Yeah, I'd definitely have her ride him. It's what's best for the horse.


----------



## ChingazMyBoy (Apr 16, 2009)

Yea, But I'm going to try my walking around thing first just to see how we go, I most likely could handle him and I'm 99 percent sure I could but I would rather be safe then sorry.


----------



## Shawneen (Apr 22, 2009)

A snaffle is good Chingaz, I was just asking to make sure it wasn't something too harsh that could be causing him to "act up." I still think this walking around business is nonsense. Why can't you at least be lunging him? It is your horse though.

Like someone said before, horses are flight animals and he would have taken off if he saw a snake, not rear up and buck around. This is where I am going to sound mean, but I hope you are grown up enough to handle it. I know you are nervous with him now. I know he is your baby. But you really need to stop making excuses for his behavior and you need to really get on his @$$!!! It will only get worse I promise you. If you have any desire to keep this horse, or not have him turn into a large dog out in the pasture - you need to address the issues you have at hand. It is not hard to fix, you just have to be consistent and stay with it EVERY DAY! You need to first gain some confidence in yourself. Pull your shoulders back, walk with your head up, and go into this thing KNOWING you can do it. 

And don't let just any yahoo up on your horse. If you have a trainer/instructor, have them get on him. Whoever it is, make sure you are there with them, working with them.


----------



## onetoomany (Dec 10, 2008)

I agree very much with Shawneen and Wild spot.
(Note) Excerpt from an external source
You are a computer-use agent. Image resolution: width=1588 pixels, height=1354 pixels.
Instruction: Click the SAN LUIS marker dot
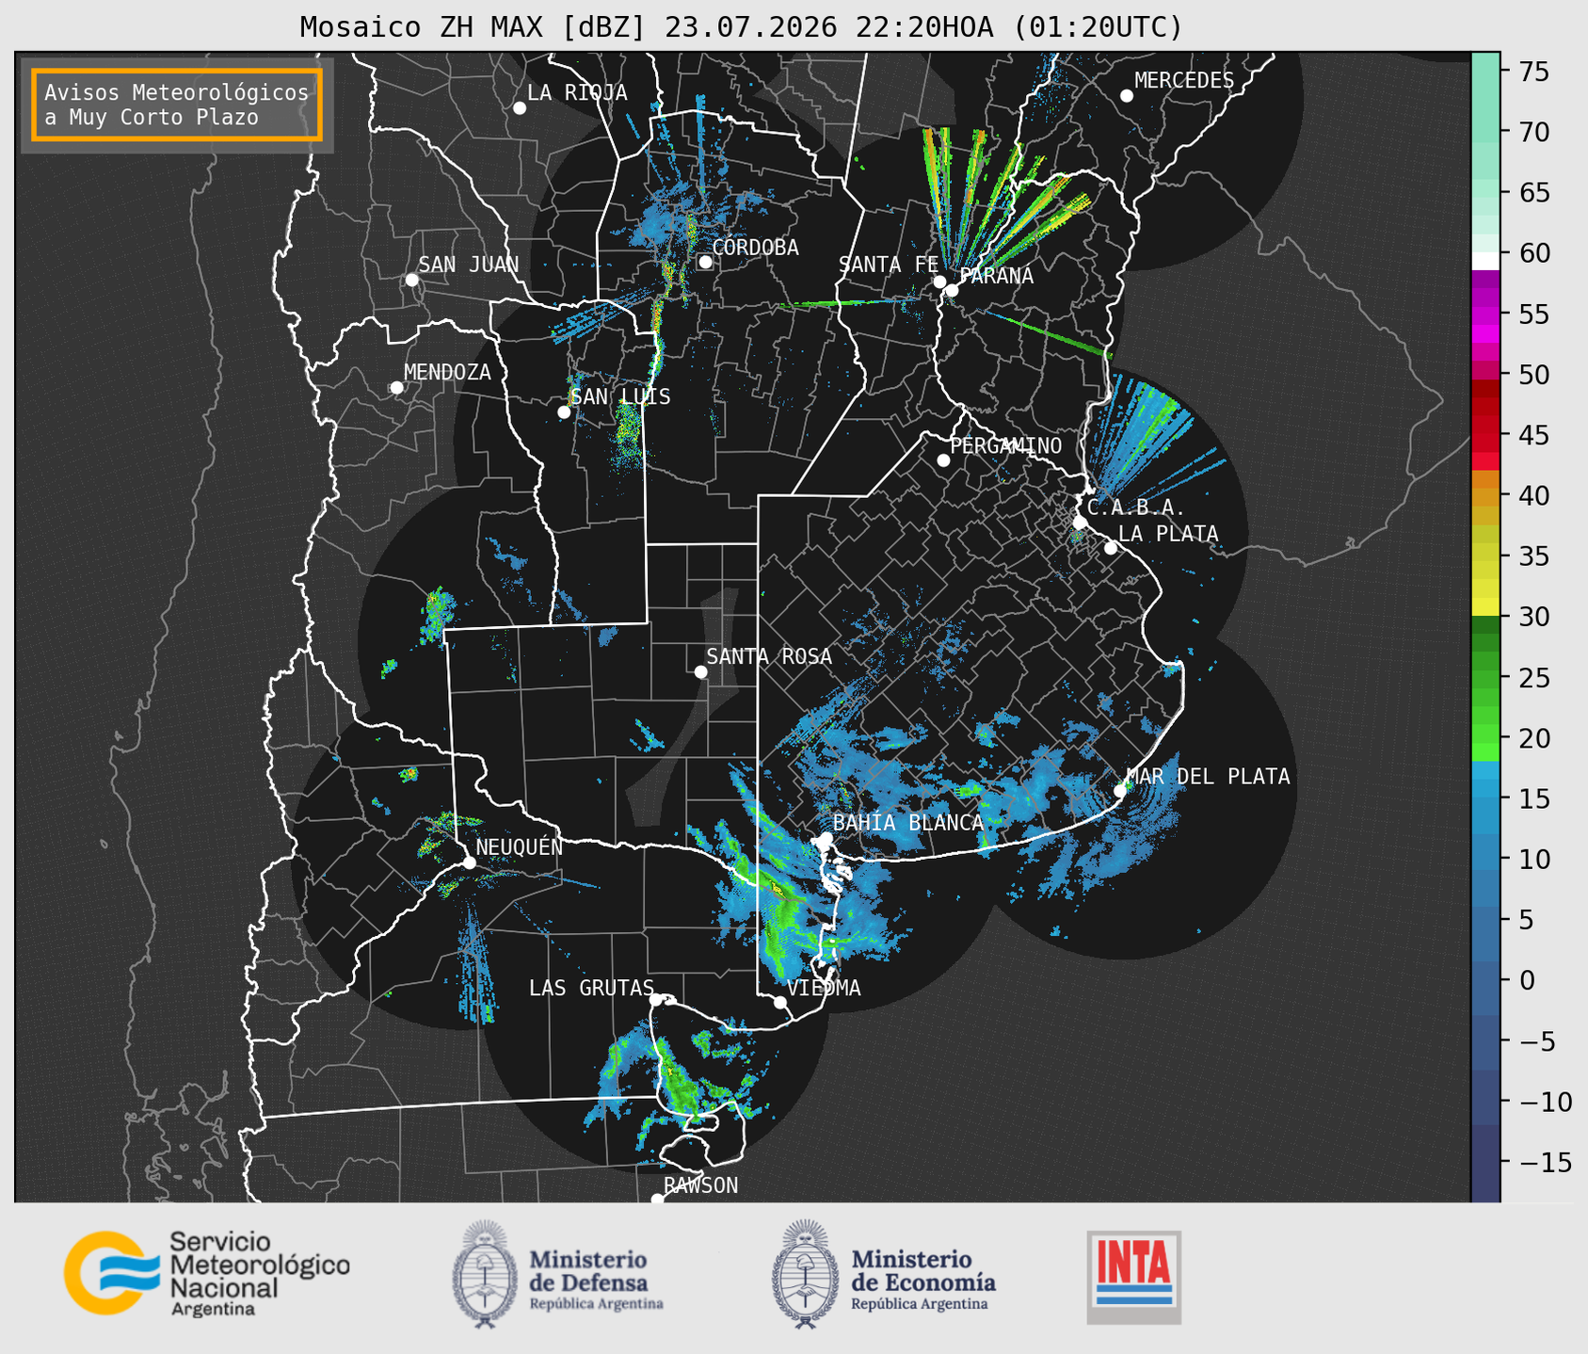(564, 412)
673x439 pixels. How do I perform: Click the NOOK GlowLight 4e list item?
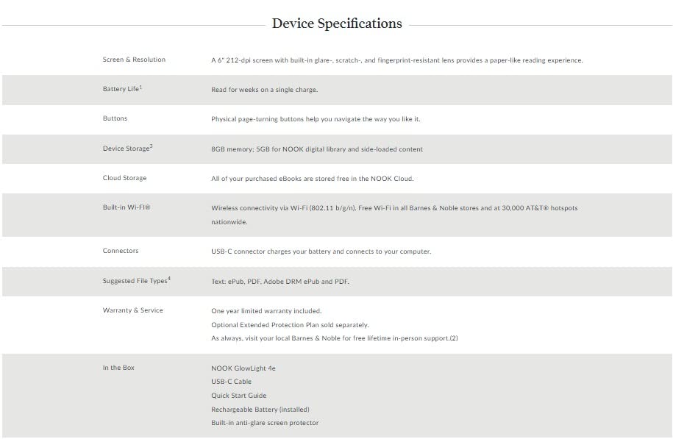pyautogui.click(x=243, y=368)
Bucking/rearing are not spooky reactions; they are very naughty behaviors. If your horse had been truly spooking he would have reacted with a forward movement. Rearing and bucking are not forward movements as the horse cannot technically move forward while doing them. Also from reading all of your posts where you describe your horse as 'scared' or 'sore', you are mixing up some signals. To me it sounds like your horse has got your number down and is walking all over you. Threatening, pinning ears, invasion of space, pushiness etc. are not signs of fear or soreness. They are actually signs of aggression and disrespect and should be dealt with as such. 

Secondly, with holding a horse's food is not a good punishment. Generally if your horse misbehaves a correction must be made within 3 seconds or the horse does not compute the behavior with the correction. A horse being naughty while being ridden that does not recieve food later will not think "Oh, so when I'm naughty while being handled I don't get food." That is people logic, not horse. Not to mention you should not withold necessities from an animal that is depending on you. IMO that is one of the worst types of punishment you can do.


----------



## mls (Nov 28, 2006)

ChingazMyBoy said:


> yes the saddle does fit correctly and he has been riding in that saddle for over 6 weeks and hasn't had a problem with it. Im 99 percent sure he was scared of something and the other one percent is he was just being a dog.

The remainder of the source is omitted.